A. The RGS10 gene (geneID: 6001) is located on the negative strand of chromosome 10 (NCBI accession: NC_000010.10) at position −121,302,222 to −121,259,339. Two transcription variants RGS10-1 (accession: NM_001005339) and RGS10-2 (accession: NM_002925) have been reported for RGS10 based on alternate start sites that result in distinct first exons. B. The resulting protein isoforms RGS10a (accession: NP_001005339) and RGS10b (accession: NP_002916) vary by only the first 18 or three amino acids. The conserved RGS domain is underlined. C.–D. The expression of total RGS10 transcript (RGStot), RGS10-1, and RGS10-2 were determined in IOSE and CAOV-3 cells (C) and in parental A2780 cells and chemoresistant A2780-AD cells (D). **: p<0.01, ***: p<0.0001.doi:10.1371/journal.pone.0060185.g002
Dna Methylation Of Rgs10 Promoters In Ovarian Cancer Cells
Promoters containing G–C rich “CpG islands” typically have low levels of methylation in normal tissues, but become hypermethylated during cancer progression ,, suggesting that genes with CpG islands in their promoters are potential targets for transcriptional silencing by promoter DNA methylation in cancer cells. Analysis of a region 1 kilobase upstream of the transcriptional start sites and 0.5 kilobase downstream of the start sites of the RGS10-1 and RGS10-2 transcripts reveals a striking difference in the CG content and number of CpG dinucleotides between the two RGS10 promoter regions (Figure 3A). The promoter region of RGS10-1 contains 60–80% CG content and includes approximately 120 CpG dinucleotides, while the RGS10-2 promoter contains less than 30. In comparison, analysis of the RGS2 promoter has CpG content similar to RGS10-1, while the promoter of RGS5 contains few CpG dinucleotides.

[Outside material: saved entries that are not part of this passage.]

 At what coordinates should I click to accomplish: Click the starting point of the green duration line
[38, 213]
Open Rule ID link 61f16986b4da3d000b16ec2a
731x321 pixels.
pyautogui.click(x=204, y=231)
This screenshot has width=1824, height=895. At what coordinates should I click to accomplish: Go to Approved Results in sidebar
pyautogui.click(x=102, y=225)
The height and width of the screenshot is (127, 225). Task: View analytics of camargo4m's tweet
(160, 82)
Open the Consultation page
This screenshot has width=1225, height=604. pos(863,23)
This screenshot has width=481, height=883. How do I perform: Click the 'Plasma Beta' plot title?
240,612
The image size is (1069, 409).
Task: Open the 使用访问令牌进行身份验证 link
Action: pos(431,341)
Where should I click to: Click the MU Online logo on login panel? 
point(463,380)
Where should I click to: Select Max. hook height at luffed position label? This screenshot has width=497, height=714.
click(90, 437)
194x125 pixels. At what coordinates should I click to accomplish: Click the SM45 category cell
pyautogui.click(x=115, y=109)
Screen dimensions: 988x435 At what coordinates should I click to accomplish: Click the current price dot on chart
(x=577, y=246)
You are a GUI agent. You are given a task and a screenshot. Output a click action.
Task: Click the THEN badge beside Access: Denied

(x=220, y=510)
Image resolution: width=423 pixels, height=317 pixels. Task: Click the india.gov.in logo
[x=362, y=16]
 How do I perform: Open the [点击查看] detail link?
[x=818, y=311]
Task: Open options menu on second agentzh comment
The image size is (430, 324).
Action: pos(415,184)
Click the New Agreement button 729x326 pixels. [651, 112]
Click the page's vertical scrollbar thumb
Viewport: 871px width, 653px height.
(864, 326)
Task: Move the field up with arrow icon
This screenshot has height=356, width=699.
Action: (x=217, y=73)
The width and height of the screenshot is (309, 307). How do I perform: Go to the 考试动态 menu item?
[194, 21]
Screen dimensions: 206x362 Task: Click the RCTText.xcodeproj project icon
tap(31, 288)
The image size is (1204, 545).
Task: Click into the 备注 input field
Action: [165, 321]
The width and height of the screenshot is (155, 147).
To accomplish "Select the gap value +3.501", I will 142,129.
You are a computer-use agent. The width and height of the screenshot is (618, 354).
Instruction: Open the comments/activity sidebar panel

Figure 3. Regulation of RGS genes by DNA methylation.
A. The promoter regions of RGS10-1, RGS10-2, RGS2, and RGS5 were analyzed for CpG content using the website Methprimer. For each promoter, a region of genomic DNA 1000 basepairs 5′ of the transcriptional start site and 500 basepairs 3′ of the start site were evaluated for percent GC content and individual CpG dinucleotides. Nucleotide position is indicated along the x-axis and GC content is graphed on the y-axis; CpG islands are indicated with shading. Each CpG dinucleotide is indicated by a hash mark below the nucleotide numbering, and the transcriptional start site is indicated with an arrow. Amplification regions for four bisulfite sequencing primer pairs are indicated by horizontal bars (BS10-1, BS10-2, BS10-3, BS10-4). B. SKOV-3 cells were treated with vehicle or the DNMT inhibitor 5-Aza for nine days, and the transcript levels of the indicated RGS and GAPDH controls were measured at 3, 5, 7, and 9 days of treatment. The RGS transcript was normalized to GAPDH, and is graphed relative to expression in vehicle treated controls at each time point.doi:10.1371/journal.pone.0060185.g003
The high concentration of CpG dinucleotides in the RGS10-1 promoter suggests that the RGS10 gene is a potential target for regulation by DNMT enzymes and may be suppressed in ovarian cancer progression by enhanced DNA methylation. To test this prediction, we determined the effect of inhibiting DNA methylation on RGS10 expression. The DNMT inhibitor 5-Aza 2′deoxycytidine (5-Aza) blocks the addition of methyl groups to CpG dinucleotides in newly synthesized DNA of proliferating cells . Thus, the effects of 5-Aza on DNA methylation and gene expression are manifest after multiple rounds of cell division. Cells were treated with vehicle or 5-Aza for a total of nine days, and the effect on the transcript levels of RGS10-1, RGS2 and RGS5 was determined every two days. Consistent with CpG island predictions, RGS5 expression does not change with 5-Aza treatment, while RGS10-1 and RGS2 transcript levels are approximately 8-fold higher in 5-Aza treated cells compared to vehicle treated cells (Figure 3B). This result suggests that DNMT enzymes likely contribute to suppression of RGS10-1 transcript levels.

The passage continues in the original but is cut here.